Stomachs and Cognition


Something more mundane, but likely as least as relevant to many readers as yet another post on Hazard Analysis. Also, I have been struggling with the composition of a technical post on TCAS for a while so a bit of whimsy might be in order.

I have suffered off and on from gastric ailments for a number of decades, having been first affected by persistent gastritis from just before I went to college until when I started graduate school (many people experience this the other way around 🙂 ). And then again for a while in my late thirties. It amazes me about my bodily comfort and general health that it takes me so long to discover simple, obvious things. Such as, in the case I will relate, close on four decades. Standard medical advice with regard to gastritis is “cut out tea and coffee and alcohol until you feel better”. There’s a big part missing, especially about how to avoid the next bout. See below.

Some of it might have to do with upbringing. My mother nearly died of a cerebral hemmorhage when I was young. She woke up at night with a blinding headache, so my Dad said, and vomited every ten minutes. He “tried to cope” and finally took her to hospital in the car (we had no telephone) when he “couldn’t cope any longer”. Point one, which took me many years to understand: one inclines to “cope” when ill, but love, care and “coping” is sometimes less helpful than cold recognition and action. All emergency medical personnel know it, because they experience it daily, but we are all susceptible to the phenomenon nevertheless. Last year a close friend inadvertently poisoned herself, and it took hours of misery, dutifully attended by family at home, for her to realise she needed immediate medical help – and she’s a nurse!

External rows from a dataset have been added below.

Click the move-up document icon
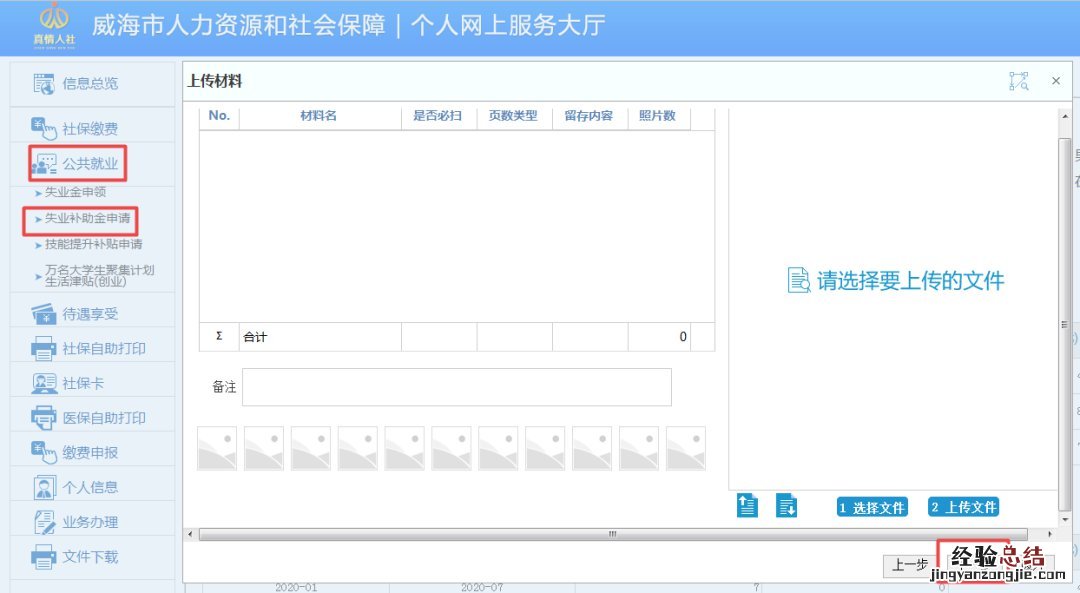The width and height of the screenshot is (1080, 593). click(x=747, y=506)
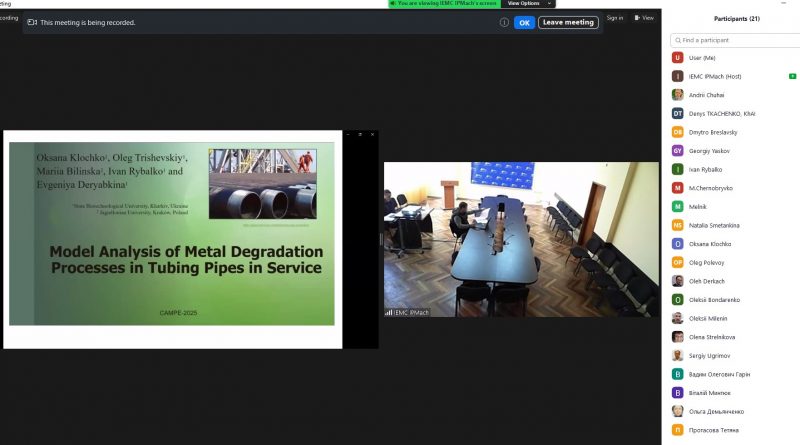This screenshot has width=800, height=445.
Task: Click the signal strength icon on IEMC video
Action: (389, 312)
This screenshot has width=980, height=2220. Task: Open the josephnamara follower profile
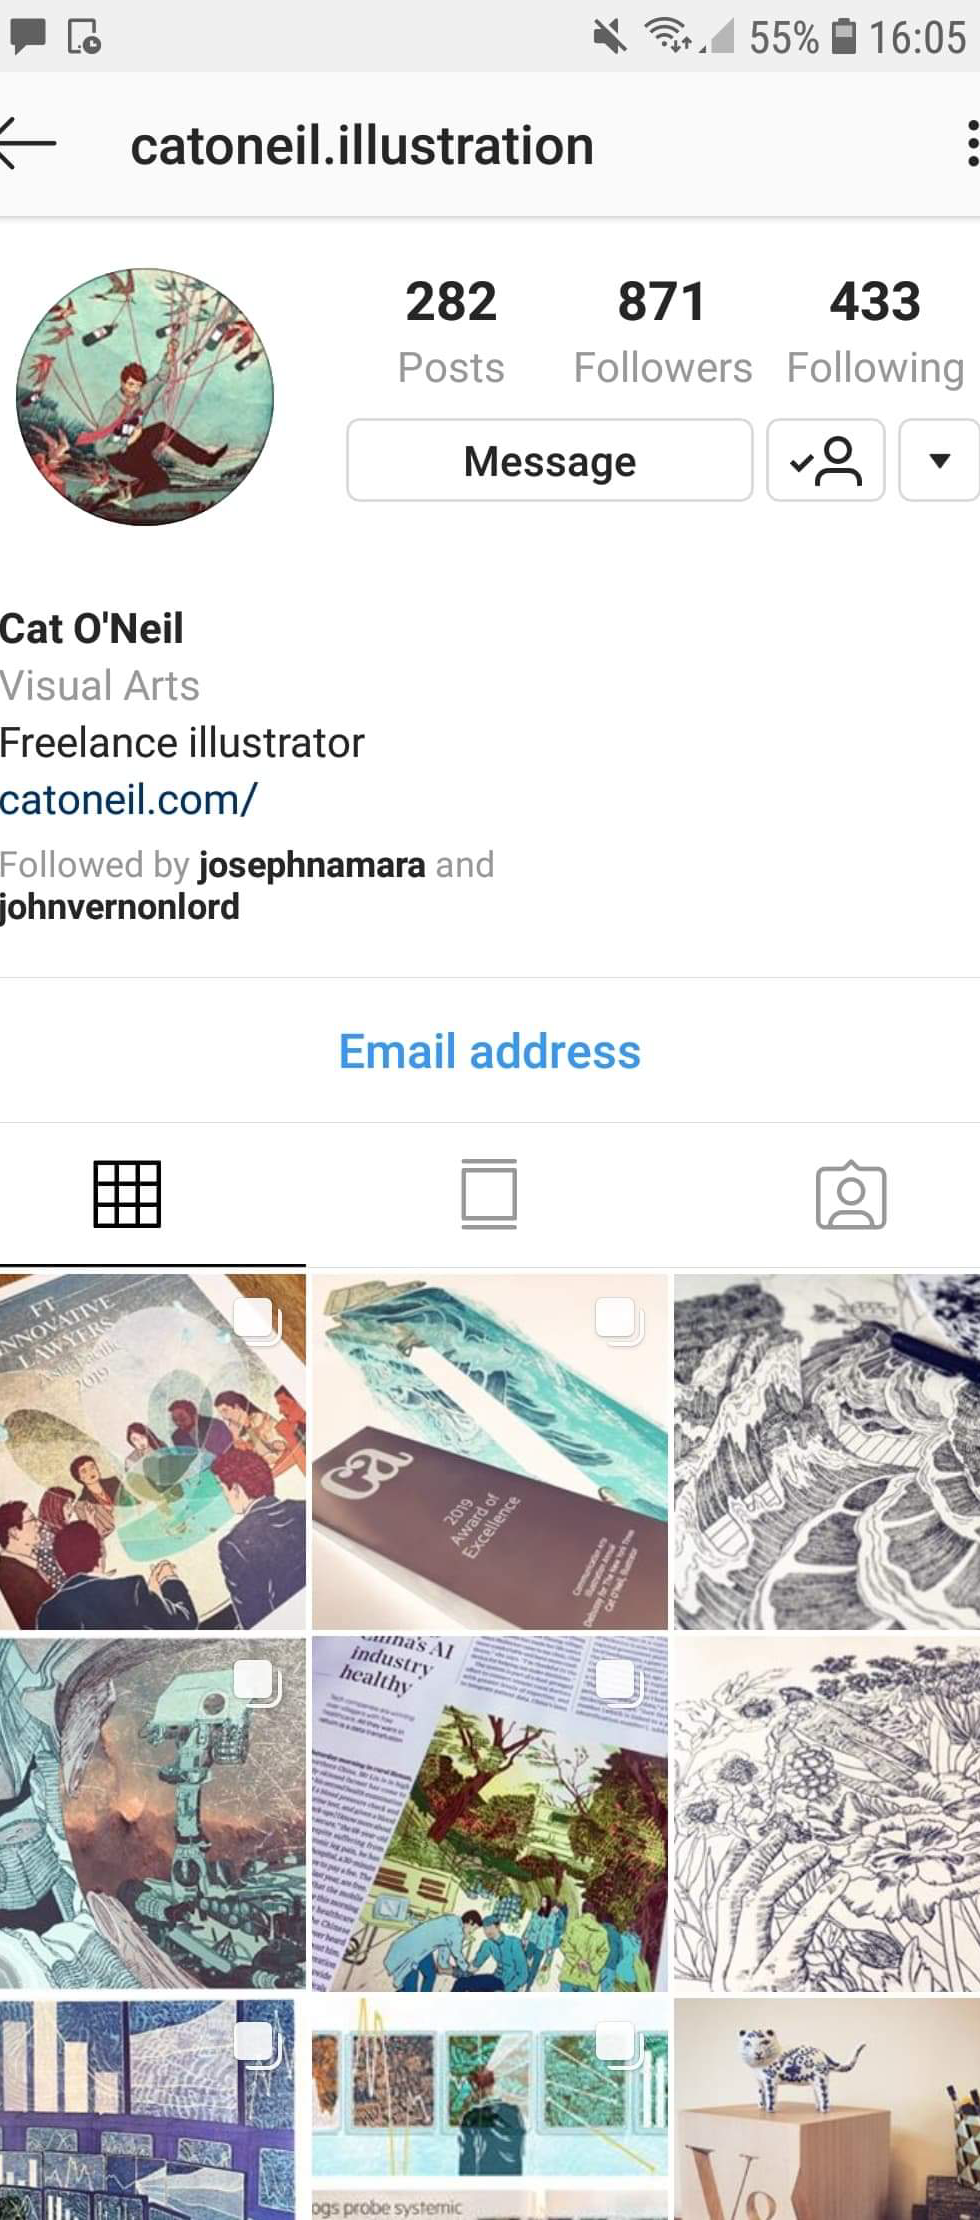point(312,864)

Mental note to oneself. It’s about time to take a CPR and first aid course. I just read in The Guardian that 80% of people in Britain who suffer cardiac arrest outside of a hospital die of it, whereas the figure for that subgroup who are administered CPR by a passer-by until the ambulance gets there is only 35%. Besides, I can’t convert my FAA pilot’s licence to a German one until I take one.

So, returning now to tummies. A subject about which worry increases with age. But I want to talk about the insides, not the outsides.

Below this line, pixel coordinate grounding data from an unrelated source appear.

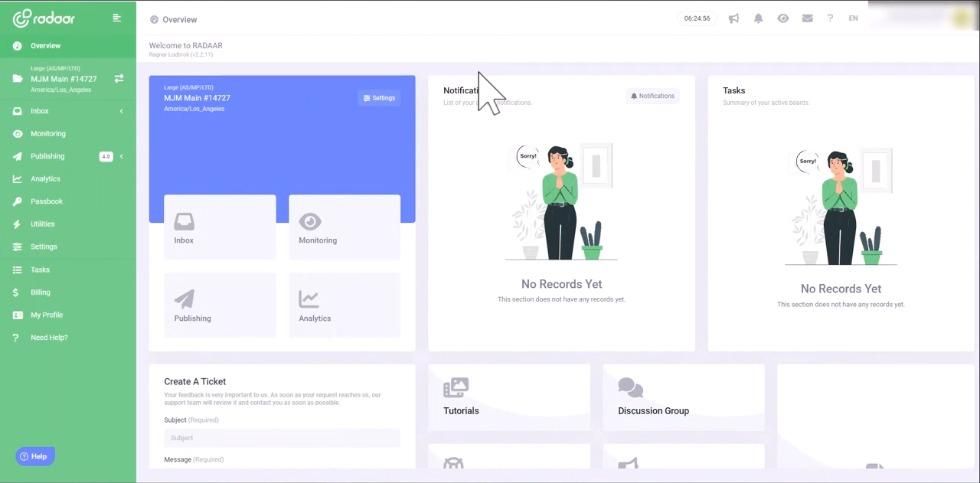Open the EN language selector

coord(853,18)
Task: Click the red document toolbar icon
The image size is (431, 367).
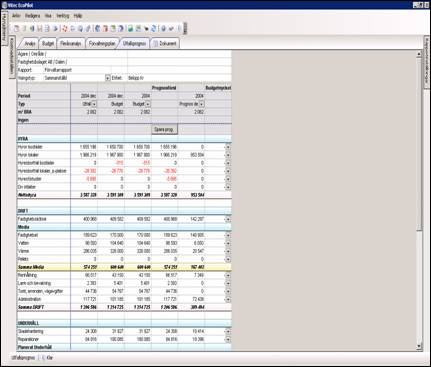Action: coord(105,29)
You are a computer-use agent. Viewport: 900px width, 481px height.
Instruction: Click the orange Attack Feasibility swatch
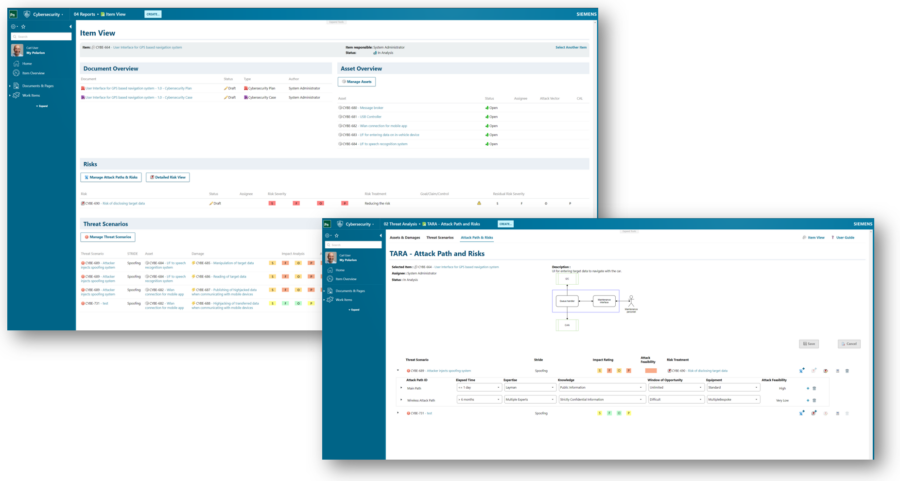click(651, 371)

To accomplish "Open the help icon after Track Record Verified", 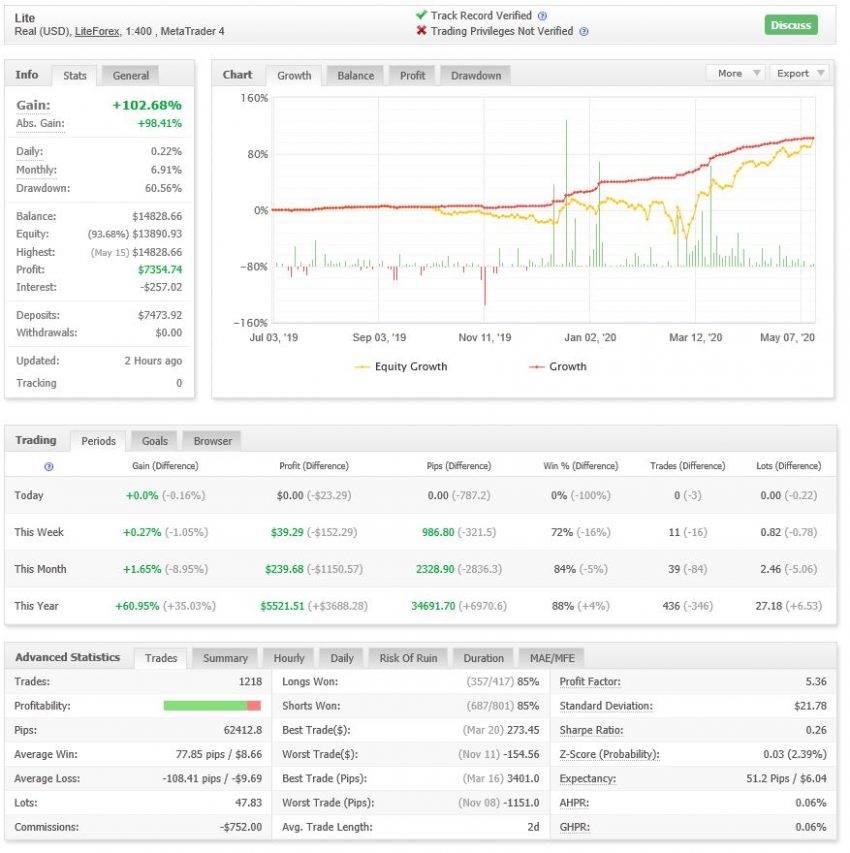I will coord(543,15).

I noticed a significant change in my gastric comfort when I first came to Germany for six months a couple of decades ago as a visiting academic in Hamburg. Certainly not because of German food 🙂 but I think because I didn’t use a car for six months, as compared with using it multiple times daily in California. I carried on not using a car in Switzerland, where I went next, and started cooking every night because I just couldn’t get in restaurants the stuff I liked to eat (if you want a disappointing gastronomic experience, try Chinese in Berne. Or, even worse, Mexican. If you’re Bernois/Bärner I doubt you will be offended by this observation, am I right?). I felt even better. I thought, there must be something more to this lifestyle-and-stomach stuff than “you feel better when you run or cycle more”, which was the limited extent of my personal wisdom before this experience.

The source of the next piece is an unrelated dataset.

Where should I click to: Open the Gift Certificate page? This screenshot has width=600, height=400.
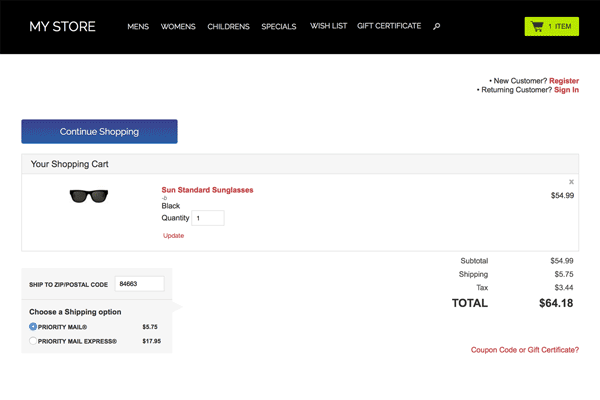coord(389,26)
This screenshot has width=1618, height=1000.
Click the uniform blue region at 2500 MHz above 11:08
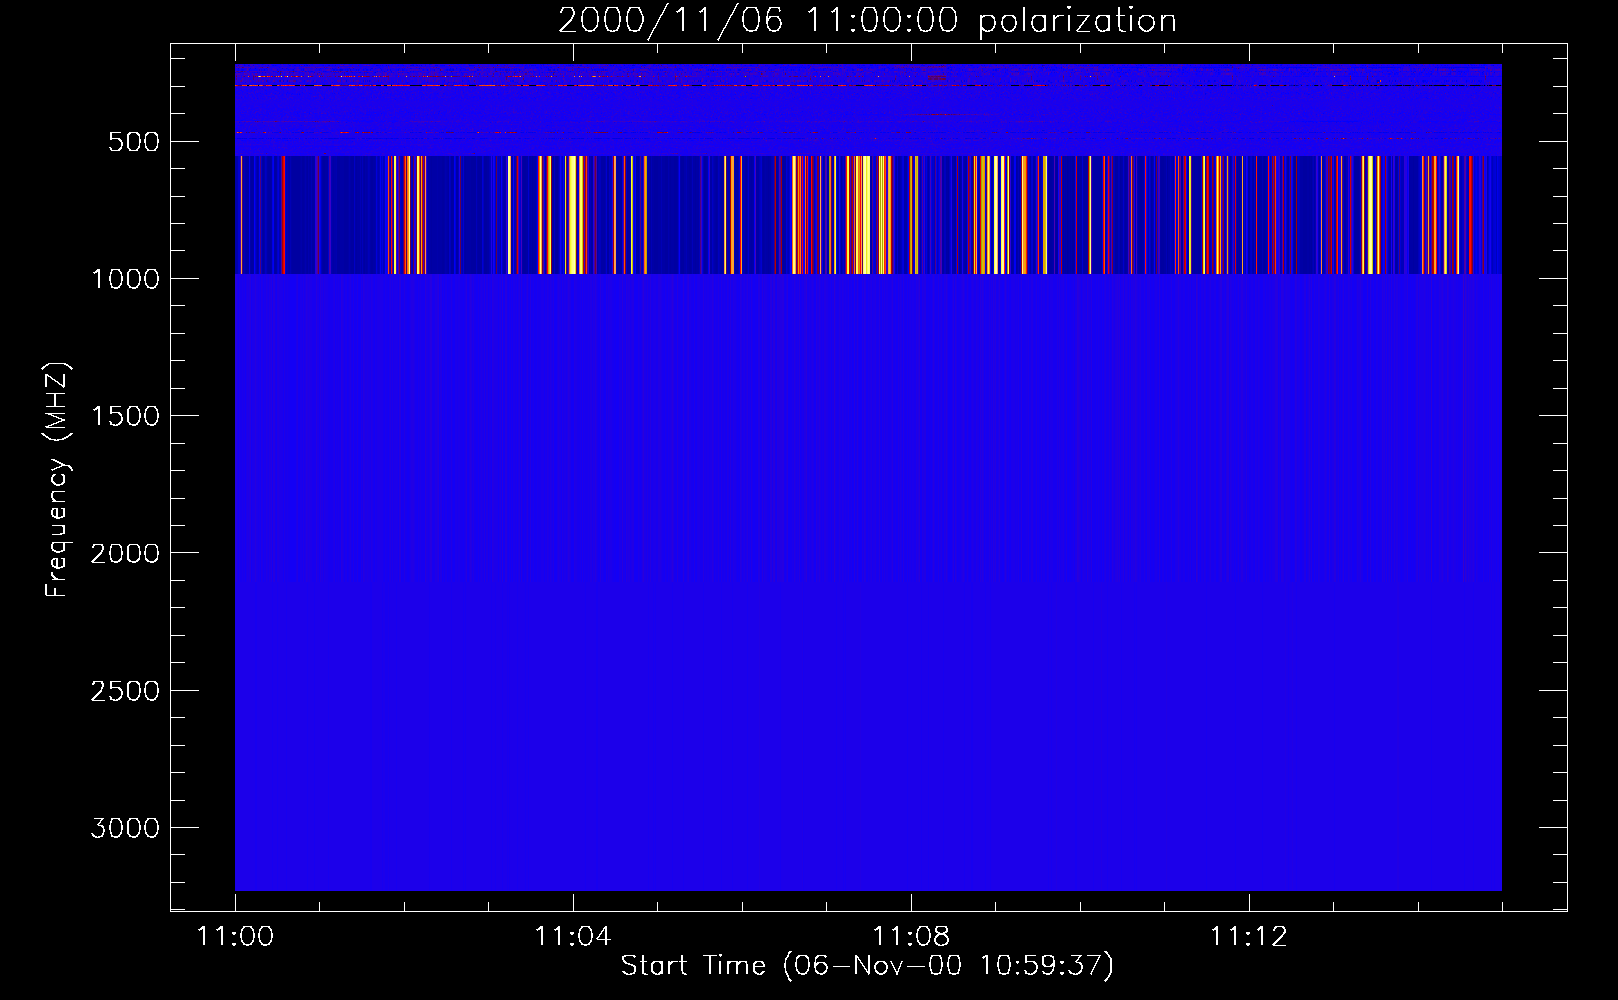[911, 690]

Turns out there are people who suggest that the digestive system is a non-conscious but very complex cognitive system. One’s brain/mind reacts to lifestyle changes very obviously – too much “stress” (whatever that is) and one’s mood and demeanor changes, as does one’s cognitive uptake. We pay attention to our brains because of the phenomenon of consciousness, and it may well be that we don’t pay attention to what our stomachs are doing because they don’t “tell” us in the same way in which our mind does. But, so the thinking goes, the digestive system is equally as important as the brain for well-being. It’s a hypothesis worth considering.

There are simple things one can do to find out about basic stomach state. My lady friend above, the nurse, is full of helpful info. For example, you can buy litmus paper strips to measure the acidity of your sputum. You stick one on your tongue for a couple minutes and read it. It turns out I have very acid sputum, which correlates with an unusually acid stomach (it doesn’t test for personality 🙂 ). I tested every few days for a while, until I thought I could pretty much guess my stomach acid level intuitively from how I was feeling.

What to do about it is equally simple. Foodstuffs are classified as basic, acid or neutral, and if you know that, then in times of more-acidic stomach one can simply avoid the acidic ingredients and eat more basic ones. So, for example, I love limes, used to put them in my tea as well as fruit juice, and on cut fruit to keep it from oxidising in the fridge as well as for flavor. I also love caramelised shallots, and garlic, indeed I used to use fair amounts of garlic with almost every meal. All acid. Bread is acidic; potatoes are basic. Cheese is acidic (I think), butter is neutral. And so on.

In recent times, I have cut out the limes and the garlic except for occasionally, and reduced the onions. It works. I can indeed moderate my stomach acid through diet. Trivial chemistry, but it never fails to astonish me how ignorant I can be of such things until others point it out. There are increasingly fancy medicines one can get to treat acidic stomach, of course, but why medicate when diet does it? As I said, it took me four decades to find out. Duuuhh.

If I’d cut out the evening glasses of wine I’m sure it would be even better, but then what would be the point of evenings?